Page 111 - Хождение по мукам. Хмурое утро
P. 111
– Потери большие?
– Никак нет.
– Это хорошо. А что – продержались бы своими силами, кабы не мы?
– Да продержались бы, отчего же, огнеприпасов достаточно.
– Это хорошо. Ступайте.
– Боли в области живота окончательно прошли, Анисья Константиновна, я даже не
чувствую – где у меня живот… Так это неконструктивно устроено, – в самый серьезный
аппарат, и никакой защиты… Шашка-то вошла не больше чем на вершок – и такое
разрушение… такое разрушение… Попить дайте…
Анисья сидела около него – утомленная, молчаливая. Госпиталь помещался теперь в
станице, в двухэтажном кирпичном доме. В нем оставались только легко раненные да те,
которых тяжело было везти, остальных несколько дней тому назад эвакуировали в
Царицын. Шарыгин умирал. Так ему не хотелось умирать, так было жалко жизни, что
Анисья замучилась с ним. Она уже не утешала его, – только сидела около койки и
слушала.
Анисья встала, чтобы зачерпнуть кружкой воды из ведра и дать ему попить. Лицо его
горело. Большие, синие, как у ребенка, глаза не отрываясь следили за Анисьей. Она
была одета по-женскому – в белый халат; золотые волосы, которые он часто видел во сне,
завиты в косу и обкручены вокруг головы.
Он боялся, что она уйдет, тогда – только закинуть голову за подушку, стиснуть зубы и
слушать неровные удары крови, отдающиеся в висках.
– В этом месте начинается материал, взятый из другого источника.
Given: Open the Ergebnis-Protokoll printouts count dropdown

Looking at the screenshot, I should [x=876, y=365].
Он говорил не переставая. Мысли
его вспыхивали, как в догорающей плошке огонь фитиля, – то лизнет по краям и
поднимется и ярко осветит, то поникнет и зачадит.
– Некрасивая вы тогда были, Анисья Константиновна, старше вдвое казались… Подопрет
рукой щеку и глядит, ничего не видит, – в глазах темно от горя… Однако я
нежалостливый, это я в себе вытравил… Жалостливые люди – самые черствые. Надо
один только раз в жизни пожалеть… И стоп! – выключил рубильник… Сердце давай на
наковальню, да еще раз его – в горящие угли, да опять под молот… Такие должны быть
комсомольцы… Я тогда на пароходе собрал секретное совещание и товарищам
разъяснил, что недостойно борцам за революцию вас трогать… Латугин тогда завернул
насчет судомойки… Ах, Латугин, Латугин!.. Совсем не нужно это вам, Анисья
Константиновна… Подобрала вас революция. Налились вы красотой, – не для него же…
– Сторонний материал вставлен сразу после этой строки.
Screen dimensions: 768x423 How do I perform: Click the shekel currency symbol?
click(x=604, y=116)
Это же тупик… Вопрос этот надо ставить, надо бороться за этот вопрос…
Огонек его лизнул края жизни, измерил близкую темноту и поник. Шарыгин провел по
губам сухим языком. Анисья поднесла ему кружку. Он снова заговорил:
– Я знаю, за что умираю, у меня это не вызывает сомнений… Хочется мне, чтобы вы обо
мне помнили… Я из Петрограда, с Васильевского острова. Папаня мой столяр, я в
ремесленном учился, у папани работал… Он строгает – я строгаю, он строгает – я
строгаю… Оба молчим и молчим… Ушел я работать на Балтийский судостроительный…
Там открылось мне самое главное – для чего я существую… Началась горячка мыслей,
нетерпение. Высокое поманило, внизу уж ни часу нет сил оставаться… Ну, а там – война,
призвали во флот, – от злобы зубы во рту крошились… Как вы не можете понять, Анисья
Константиновна, что увидел я живого человека, которого мы сами выдумали, завоевали,
сами сделали… Да как же – отпустить вас опять бродить с опущенной головой?.. Зачем
тогда революция? Неправильно это… Вы должны быть актрисой… Я каждый вечер у того
сарая крутился, видел, слышал… «О, ради бога! Ради всех милосердий… Покинута,
покинута…» Будете фронты потрясать… Кончится гражданская война – станете мировой
актрисой… По этой дороге вам идти… Слабость вам ни к чему… Он вам будет петь, а вы
не слушайте, Анисья Константиновна, хочется мне вам доказать: на личную жизнь вы
прав не имеете. Милая… Зачем отвернулась?.. Отдохну, соберусь, еще хочу сказать…
Что-то я упустил, одно важное доказательство…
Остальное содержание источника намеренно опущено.